_ASSIGNMENT_
Copy out the data below. Leave nothing out and alter nothing.
-- TASK INPUT follows --
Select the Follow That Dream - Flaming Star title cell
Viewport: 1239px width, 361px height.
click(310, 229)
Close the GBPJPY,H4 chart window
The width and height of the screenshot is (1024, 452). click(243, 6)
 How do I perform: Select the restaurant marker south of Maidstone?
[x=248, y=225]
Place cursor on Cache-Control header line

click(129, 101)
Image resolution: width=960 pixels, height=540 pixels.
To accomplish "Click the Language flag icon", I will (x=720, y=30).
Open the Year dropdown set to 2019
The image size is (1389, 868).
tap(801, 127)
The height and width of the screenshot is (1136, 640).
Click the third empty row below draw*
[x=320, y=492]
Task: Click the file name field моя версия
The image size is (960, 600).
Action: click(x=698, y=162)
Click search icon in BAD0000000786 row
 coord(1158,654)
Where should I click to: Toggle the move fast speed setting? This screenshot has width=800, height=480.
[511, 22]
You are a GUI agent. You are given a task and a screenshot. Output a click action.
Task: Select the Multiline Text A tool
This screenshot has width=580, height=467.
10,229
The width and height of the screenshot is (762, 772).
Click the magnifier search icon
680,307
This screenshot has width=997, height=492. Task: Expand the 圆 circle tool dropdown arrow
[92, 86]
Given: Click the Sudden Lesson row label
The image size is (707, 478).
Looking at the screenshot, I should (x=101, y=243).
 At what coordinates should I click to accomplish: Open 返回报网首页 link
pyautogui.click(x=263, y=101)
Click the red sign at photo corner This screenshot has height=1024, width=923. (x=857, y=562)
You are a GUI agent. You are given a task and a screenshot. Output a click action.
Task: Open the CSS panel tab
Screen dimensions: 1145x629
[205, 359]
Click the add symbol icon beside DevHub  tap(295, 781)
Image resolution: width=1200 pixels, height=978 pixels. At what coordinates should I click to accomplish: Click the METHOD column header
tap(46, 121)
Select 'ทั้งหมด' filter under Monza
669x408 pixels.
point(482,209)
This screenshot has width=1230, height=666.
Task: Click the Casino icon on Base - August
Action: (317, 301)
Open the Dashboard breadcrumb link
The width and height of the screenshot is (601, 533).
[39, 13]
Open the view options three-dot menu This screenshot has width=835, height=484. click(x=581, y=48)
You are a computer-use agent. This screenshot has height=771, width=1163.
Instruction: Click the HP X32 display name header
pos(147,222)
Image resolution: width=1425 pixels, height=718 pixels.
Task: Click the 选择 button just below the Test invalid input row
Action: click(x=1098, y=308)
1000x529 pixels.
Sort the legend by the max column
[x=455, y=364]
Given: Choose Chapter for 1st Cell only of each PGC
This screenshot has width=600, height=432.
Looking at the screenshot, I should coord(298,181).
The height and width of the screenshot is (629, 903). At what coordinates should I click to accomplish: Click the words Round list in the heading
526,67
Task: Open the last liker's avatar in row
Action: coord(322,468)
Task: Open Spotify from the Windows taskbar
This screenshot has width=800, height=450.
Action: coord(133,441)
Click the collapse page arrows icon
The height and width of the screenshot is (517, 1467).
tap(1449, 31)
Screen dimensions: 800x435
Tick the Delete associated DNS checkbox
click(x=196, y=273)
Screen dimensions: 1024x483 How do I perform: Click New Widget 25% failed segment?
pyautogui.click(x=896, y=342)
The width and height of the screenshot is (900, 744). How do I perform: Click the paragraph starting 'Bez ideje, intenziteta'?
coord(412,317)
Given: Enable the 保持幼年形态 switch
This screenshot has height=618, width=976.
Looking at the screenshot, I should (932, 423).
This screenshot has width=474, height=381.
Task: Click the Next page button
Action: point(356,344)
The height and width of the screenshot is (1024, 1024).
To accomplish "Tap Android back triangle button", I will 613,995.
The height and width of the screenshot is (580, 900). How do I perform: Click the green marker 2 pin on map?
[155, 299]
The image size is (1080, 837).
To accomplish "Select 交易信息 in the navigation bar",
-- TASK INPUT concluded --
_EXERCISE OUTPUT_
Select the Follow That Dream - Flaming Star title cell
Viewport: 1239px width, 361px height.
click(310, 229)
Close the GBPJPY,H4 chart window
The width and height of the screenshot is (1024, 452). click(243, 6)
 How do I perform: Select the restaurant marker south of Maidstone?
[x=248, y=225]
Place cursor on Cache-Control header line

click(129, 101)
Image resolution: width=960 pixels, height=540 pixels.
To accomplish "Click the Language flag icon", I will (x=720, y=30).
Open the Year dropdown set to 2019
The image size is (1389, 868).
tap(801, 127)
The height and width of the screenshot is (1136, 640).
Click the third empty row below draw*
[x=320, y=492]
Task: Click the file name field моя версия
The image size is (960, 600).
Action: click(x=698, y=162)
Click search icon in BAD0000000786 row
 coord(1158,654)
Where should I click to: Toggle the move fast speed setting? This screenshot has width=800, height=480.
[511, 22]
You are a GUI agent. You are given a task and a screenshot. Output a click action.
Task: Select the Multiline Text A tool
This screenshot has width=580, height=467.
10,229
The width and height of the screenshot is (762, 772).
Click the magnifier search icon
680,307
This screenshot has width=997, height=492. Task: Expand the 圆 circle tool dropdown arrow
[92, 86]
Given: Click the Sudden Lesson row label
The image size is (707, 478).
Looking at the screenshot, I should (x=101, y=243).
 At what coordinates should I click to accomplish: Open 返回报网首页 link
pyautogui.click(x=263, y=101)
Click the red sign at photo corner This screenshot has height=1024, width=923. (x=857, y=562)
You are a GUI agent. You are given a task and a screenshot. Output a click action.
Task: Open the CSS panel tab
Screen dimensions: 1145x629
[205, 359]
Click the add symbol icon beside DevHub  tap(295, 781)
Image resolution: width=1200 pixels, height=978 pixels. At what coordinates should I click to accomplish: Click the METHOD column header
tap(46, 121)
Select 'ทั้งหมด' filter under Monza
669x408 pixels.
point(482,209)
This screenshot has width=1230, height=666.
Task: Click the Casino icon on Base - August
Action: (317, 301)
Open the Dashboard breadcrumb link
The width and height of the screenshot is (601, 533).
[39, 13]
Open the view options three-dot menu This screenshot has width=835, height=484. click(x=581, y=48)
You are a computer-use agent. This screenshot has height=771, width=1163.
Instruction: Click the HP X32 display name header
pos(147,222)
Image resolution: width=1425 pixels, height=718 pixels.
Task: Click the 选择 button just below the Test invalid input row
Action: click(x=1098, y=308)
1000x529 pixels.
Sort the legend by the max column
[x=455, y=364]
Given: Choose Chapter for 1st Cell only of each PGC
This screenshot has width=600, height=432.
Looking at the screenshot, I should coord(298,181).
The height and width of the screenshot is (629, 903). At what coordinates should I click to accomplish: Click the words Round list in the heading
526,67
Task: Open the last liker's avatar in row
Action: coord(322,468)
Task: Open Spotify from the Windows taskbar
This screenshot has width=800, height=450.
Action: coord(133,441)
Click the collapse page arrows icon
The height and width of the screenshot is (517, 1467).
tap(1449, 31)
Screen dimensions: 800x435
Tick the Delete associated DNS checkbox
click(x=196, y=273)
Screen dimensions: 1024x483 How do I perform: Click New Widget 25% failed segment?
pyautogui.click(x=896, y=342)
The width and height of the screenshot is (900, 744). How do I perform: Click the paragraph starting 'Bez ideje, intenziteta'?
coord(412,317)
Given: Enable the 保持幼年形态 switch
This screenshot has height=618, width=976.
Looking at the screenshot, I should (932, 423).
This screenshot has width=474, height=381.
Task: Click the Next page button
Action: point(356,344)
The height and width of the screenshot is (1024, 1024).
To accomplish "Tap Android back triangle button", I will 613,995.
The height and width of the screenshot is (580, 900). How do I perform: Click the green marker 2 pin on map?
[155, 299]
The image size is (1080, 837).
To accomplish "Select 交易信息 in the navigation bar",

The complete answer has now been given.